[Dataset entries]
----------

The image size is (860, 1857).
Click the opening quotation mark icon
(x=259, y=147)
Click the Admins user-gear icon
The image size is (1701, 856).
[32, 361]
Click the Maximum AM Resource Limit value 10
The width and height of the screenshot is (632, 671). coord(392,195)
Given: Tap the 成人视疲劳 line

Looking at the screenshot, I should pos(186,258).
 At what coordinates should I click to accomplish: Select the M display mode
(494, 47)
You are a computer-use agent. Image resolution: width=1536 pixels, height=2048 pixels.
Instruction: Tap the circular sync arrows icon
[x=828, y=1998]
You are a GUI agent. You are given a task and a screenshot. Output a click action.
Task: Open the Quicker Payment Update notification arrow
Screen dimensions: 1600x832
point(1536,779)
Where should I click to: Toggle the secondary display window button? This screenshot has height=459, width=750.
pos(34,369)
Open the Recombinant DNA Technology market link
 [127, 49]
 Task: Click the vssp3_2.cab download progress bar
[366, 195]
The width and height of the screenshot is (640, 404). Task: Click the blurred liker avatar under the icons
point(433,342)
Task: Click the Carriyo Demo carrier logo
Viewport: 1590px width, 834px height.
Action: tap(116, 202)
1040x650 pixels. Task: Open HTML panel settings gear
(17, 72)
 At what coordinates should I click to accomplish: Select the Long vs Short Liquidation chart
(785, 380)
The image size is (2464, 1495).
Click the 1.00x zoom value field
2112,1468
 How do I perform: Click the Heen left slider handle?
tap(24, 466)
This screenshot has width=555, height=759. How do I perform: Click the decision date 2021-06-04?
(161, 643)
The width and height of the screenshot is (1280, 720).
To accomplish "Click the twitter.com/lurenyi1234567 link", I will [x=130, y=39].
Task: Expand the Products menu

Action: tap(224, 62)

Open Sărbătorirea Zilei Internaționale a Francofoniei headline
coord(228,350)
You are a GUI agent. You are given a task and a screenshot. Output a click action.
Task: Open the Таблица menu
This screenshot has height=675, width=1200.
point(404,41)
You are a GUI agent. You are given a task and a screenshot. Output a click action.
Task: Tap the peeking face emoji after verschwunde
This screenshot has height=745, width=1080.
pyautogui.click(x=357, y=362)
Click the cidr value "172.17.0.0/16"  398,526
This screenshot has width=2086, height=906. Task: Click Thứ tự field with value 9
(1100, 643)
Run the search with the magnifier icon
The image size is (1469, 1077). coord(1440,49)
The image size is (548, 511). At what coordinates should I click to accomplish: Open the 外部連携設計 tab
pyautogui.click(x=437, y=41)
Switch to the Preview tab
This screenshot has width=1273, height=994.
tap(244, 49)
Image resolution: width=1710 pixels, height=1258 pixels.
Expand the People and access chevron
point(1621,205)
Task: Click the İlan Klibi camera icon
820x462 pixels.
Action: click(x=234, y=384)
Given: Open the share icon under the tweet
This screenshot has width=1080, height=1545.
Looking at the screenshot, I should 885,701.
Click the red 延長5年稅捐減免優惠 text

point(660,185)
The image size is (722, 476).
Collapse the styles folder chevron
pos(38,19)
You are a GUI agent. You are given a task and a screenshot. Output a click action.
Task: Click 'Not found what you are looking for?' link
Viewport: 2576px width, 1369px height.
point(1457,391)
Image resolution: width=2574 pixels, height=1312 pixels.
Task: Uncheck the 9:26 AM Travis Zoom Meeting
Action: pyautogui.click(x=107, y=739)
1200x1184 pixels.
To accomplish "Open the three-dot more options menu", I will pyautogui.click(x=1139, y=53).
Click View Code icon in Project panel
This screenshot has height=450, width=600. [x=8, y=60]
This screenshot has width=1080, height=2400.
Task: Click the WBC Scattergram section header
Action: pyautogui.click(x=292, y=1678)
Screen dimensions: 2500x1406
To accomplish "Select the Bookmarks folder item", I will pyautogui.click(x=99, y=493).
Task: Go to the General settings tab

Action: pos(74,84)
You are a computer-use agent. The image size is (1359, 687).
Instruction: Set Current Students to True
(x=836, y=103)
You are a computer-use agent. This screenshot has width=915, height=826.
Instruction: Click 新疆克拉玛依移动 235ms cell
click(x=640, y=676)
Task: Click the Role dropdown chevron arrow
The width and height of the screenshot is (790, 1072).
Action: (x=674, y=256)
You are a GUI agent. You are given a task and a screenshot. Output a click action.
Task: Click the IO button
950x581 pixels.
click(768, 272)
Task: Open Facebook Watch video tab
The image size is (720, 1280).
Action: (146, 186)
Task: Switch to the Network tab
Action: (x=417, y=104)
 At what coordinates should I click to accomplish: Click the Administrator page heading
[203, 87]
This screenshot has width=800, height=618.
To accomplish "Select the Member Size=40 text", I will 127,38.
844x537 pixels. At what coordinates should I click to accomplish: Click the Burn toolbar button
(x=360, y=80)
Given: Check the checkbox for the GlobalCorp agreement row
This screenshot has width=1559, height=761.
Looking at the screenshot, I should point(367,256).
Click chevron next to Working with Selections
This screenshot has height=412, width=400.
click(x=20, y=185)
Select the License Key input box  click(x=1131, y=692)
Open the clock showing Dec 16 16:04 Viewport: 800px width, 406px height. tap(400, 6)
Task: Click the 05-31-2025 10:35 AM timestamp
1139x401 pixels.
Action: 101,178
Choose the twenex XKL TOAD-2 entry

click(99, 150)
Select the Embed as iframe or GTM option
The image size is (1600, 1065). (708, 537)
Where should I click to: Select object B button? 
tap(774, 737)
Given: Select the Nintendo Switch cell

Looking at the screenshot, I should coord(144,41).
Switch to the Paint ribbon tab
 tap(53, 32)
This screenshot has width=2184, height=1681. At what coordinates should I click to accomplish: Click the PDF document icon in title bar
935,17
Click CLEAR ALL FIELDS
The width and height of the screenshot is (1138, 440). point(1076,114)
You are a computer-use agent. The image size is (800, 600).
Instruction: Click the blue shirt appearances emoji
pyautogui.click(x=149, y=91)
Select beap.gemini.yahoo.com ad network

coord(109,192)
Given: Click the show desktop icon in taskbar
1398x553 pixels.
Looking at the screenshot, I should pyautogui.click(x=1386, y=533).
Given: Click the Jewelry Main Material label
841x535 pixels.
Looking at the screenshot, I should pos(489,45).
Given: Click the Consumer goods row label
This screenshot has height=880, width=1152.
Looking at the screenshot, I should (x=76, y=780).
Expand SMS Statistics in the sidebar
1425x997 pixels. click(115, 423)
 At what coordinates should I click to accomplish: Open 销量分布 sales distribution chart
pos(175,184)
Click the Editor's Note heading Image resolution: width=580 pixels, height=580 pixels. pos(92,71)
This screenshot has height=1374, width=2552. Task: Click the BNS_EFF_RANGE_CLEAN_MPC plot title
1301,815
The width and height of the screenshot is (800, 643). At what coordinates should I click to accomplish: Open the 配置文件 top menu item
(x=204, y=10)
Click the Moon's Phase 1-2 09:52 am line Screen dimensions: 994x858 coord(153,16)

----------

:: What you will do ::
Extract every line of the dataset entries above and reproduce each one unchanged.

:: Result of this exercise ::
The image size is (860, 1857).
Click the opening quotation mark icon
(x=259, y=147)
Click the Admins user-gear icon
The image size is (1701, 856).
[32, 361]
Click the Maximum AM Resource Limit value 10
The width and height of the screenshot is (632, 671). coord(392,195)
Given: Tap the 成人视疲劳 line

Looking at the screenshot, I should pos(186,258).
 At what coordinates should I click to accomplish: Select the M display mode
(494, 47)
You are a computer-use agent. Image resolution: width=1536 pixels, height=2048 pixels.
Instruction: Tap the circular sync arrows icon
[x=828, y=1998]
You are a GUI agent. You are given a task and a screenshot. Output a click action.
Task: Open the Quicker Payment Update notification arrow
Screen dimensions: 1600x832
point(1536,779)
Where should I click to: Toggle the secondary display window button? This screenshot has height=459, width=750.
pos(34,369)
Open the Recombinant DNA Technology market link
 [127, 49]
 Task: Click the vssp3_2.cab download progress bar
[366, 195]
The width and height of the screenshot is (640, 404). Task: Click the blurred liker avatar under the icons
point(433,342)
Task: Click the Carriyo Demo carrier logo
Viewport: 1590px width, 834px height.
Action: tap(116, 202)
1040x650 pixels. Task: Open HTML panel settings gear
(17, 72)
 At what coordinates should I click to accomplish: Select the Long vs Short Liquidation chart
(785, 380)
The image size is (2464, 1495).
Click the 1.00x zoom value field
2112,1468
 How do I perform: Click the Heen left slider handle?
tap(24, 466)
This screenshot has width=555, height=759. How do I perform: Click the decision date 2021-06-04?
(161, 643)
The width and height of the screenshot is (1280, 720).
To accomplish "Click the twitter.com/lurenyi1234567 link", I will [x=130, y=39].
Task: Expand the Products menu

Action: tap(224, 62)

Open Sărbătorirea Zilei Internaționale a Francofoniei headline
coord(228,350)
You are a GUI agent. You are given a task and a screenshot. Output a click action.
Task: Open the Таблица menu
This screenshot has height=675, width=1200.
point(404,41)
You are a GUI agent. You are given a task and a screenshot. Output a click action.
Task: Tap the peeking face emoji after verschwunde
This screenshot has height=745, width=1080.
pyautogui.click(x=357, y=362)
Click the cidr value "172.17.0.0/16"  398,526
This screenshot has width=2086, height=906. Task: Click Thứ tự field with value 9
(1100, 643)
Run the search with the magnifier icon
The image size is (1469, 1077). coord(1440,49)
The image size is (548, 511). At what coordinates should I click to accomplish: Open the 外部連携設計 tab
pyautogui.click(x=437, y=41)
Switch to the Preview tab
This screenshot has width=1273, height=994.
tap(244, 49)
Image resolution: width=1710 pixels, height=1258 pixels.
Expand the People and access chevron
point(1621,205)
Task: Click the İlan Klibi camera icon
820x462 pixels.
Action: click(x=234, y=384)
Given: Open the share icon under the tweet
This screenshot has width=1080, height=1545.
Looking at the screenshot, I should 885,701.
Click the red 延長5年稅捐減免優惠 text

point(660,185)
The image size is (722, 476).
Collapse the styles folder chevron
pos(38,19)
You are a GUI agent. You are given a task and a screenshot. Output a click action.
Task: Click 'Not found what you are looking for?' link
Viewport: 2576px width, 1369px height.
point(1457,391)
Image resolution: width=2574 pixels, height=1312 pixels.
Task: Uncheck the 9:26 AM Travis Zoom Meeting
Action: pyautogui.click(x=107, y=739)
1200x1184 pixels.
To accomplish "Open the three-dot more options menu", I will pyautogui.click(x=1139, y=53).
Click View Code icon in Project panel
This screenshot has height=450, width=600. [x=8, y=60]
This screenshot has width=1080, height=2400.
Task: Click the WBC Scattergram section header
Action: pyautogui.click(x=292, y=1678)
Screen dimensions: 2500x1406
To accomplish "Select the Bookmarks folder item", I will pyautogui.click(x=99, y=493).
Task: Go to the General settings tab

Action: pos(74,84)
You are a computer-use agent. The image size is (1359, 687).
Instruction: Set Current Students to True
(x=836, y=103)
You are a computer-use agent. This screenshot has width=915, height=826.
Instruction: Click 新疆克拉玛依移动 235ms cell
click(x=640, y=676)
Task: Click the Role dropdown chevron arrow
The width and height of the screenshot is (790, 1072).
Action: (x=674, y=256)
You are a GUI agent. You are given a task and a screenshot. Output a click action.
Task: Click the IO button
950x581 pixels.
click(768, 272)
Task: Open Facebook Watch video tab
The image size is (720, 1280).
Action: (146, 186)
Task: Switch to the Network tab
Action: (x=417, y=104)
 At what coordinates should I click to accomplish: Click the Administrator page heading
[203, 87]
This screenshot has width=800, height=618.
To accomplish "Select the Member Size=40 text", I will 127,38.
844x537 pixels. At what coordinates should I click to accomplish: Click the Burn toolbar button
(x=360, y=80)
Given: Check the checkbox for the GlobalCorp agreement row
This screenshot has width=1559, height=761.
Looking at the screenshot, I should point(367,256).
Click chevron next to Working with Selections
This screenshot has height=412, width=400.
click(x=20, y=185)
Select the License Key input box  click(x=1131, y=692)
Open the clock showing Dec 16 16:04 Viewport: 800px width, 406px height. tap(400, 6)
Task: Click the 05-31-2025 10:35 AM timestamp
1139x401 pixels.
Action: 101,178
Choose the twenex XKL TOAD-2 entry

click(99, 150)
Select the Embed as iframe or GTM option
The image size is (1600, 1065). (708, 537)
Where should I click to: Select object B button? 
tap(774, 737)
Given: Select the Nintendo Switch cell

Looking at the screenshot, I should coord(144,41).
Switch to the Paint ribbon tab
 tap(53, 32)
This screenshot has width=2184, height=1681. At what coordinates should I click to accomplish: Click the PDF document icon in title bar
935,17
Click CLEAR ALL FIELDS
The width and height of the screenshot is (1138, 440). point(1076,114)
You are a computer-use agent. The image size is (800, 600).
Instruction: Click the blue shirt appearances emoji
pyautogui.click(x=149, y=91)
Select beap.gemini.yahoo.com ad network

coord(109,192)
Given: Click the show desktop icon in taskbar
1398x553 pixels.
Looking at the screenshot, I should pyautogui.click(x=1386, y=533).
Given: Click the Jewelry Main Material label
841x535 pixels.
Looking at the screenshot, I should pos(489,45).
Given: Click the Consumer goods row label
This screenshot has height=880, width=1152.
Looking at the screenshot, I should (x=76, y=780).
Expand SMS Statistics in the sidebar
1425x997 pixels. click(115, 423)
 At what coordinates should I click to accomplish: Open 销量分布 sales distribution chart
pos(175,184)
Click the Editor's Note heading Image resolution: width=580 pixels, height=580 pixels. pos(92,71)
This screenshot has height=1374, width=2552. Task: Click the BNS_EFF_RANGE_CLEAN_MPC plot title
1301,815
The width and height of the screenshot is (800, 643). At what coordinates should I click to accomplish: Open the 配置文件 top menu item
(x=204, y=10)
Click the Moon's Phase 1-2 09:52 am line Screen dimensions: 994x858 coord(153,16)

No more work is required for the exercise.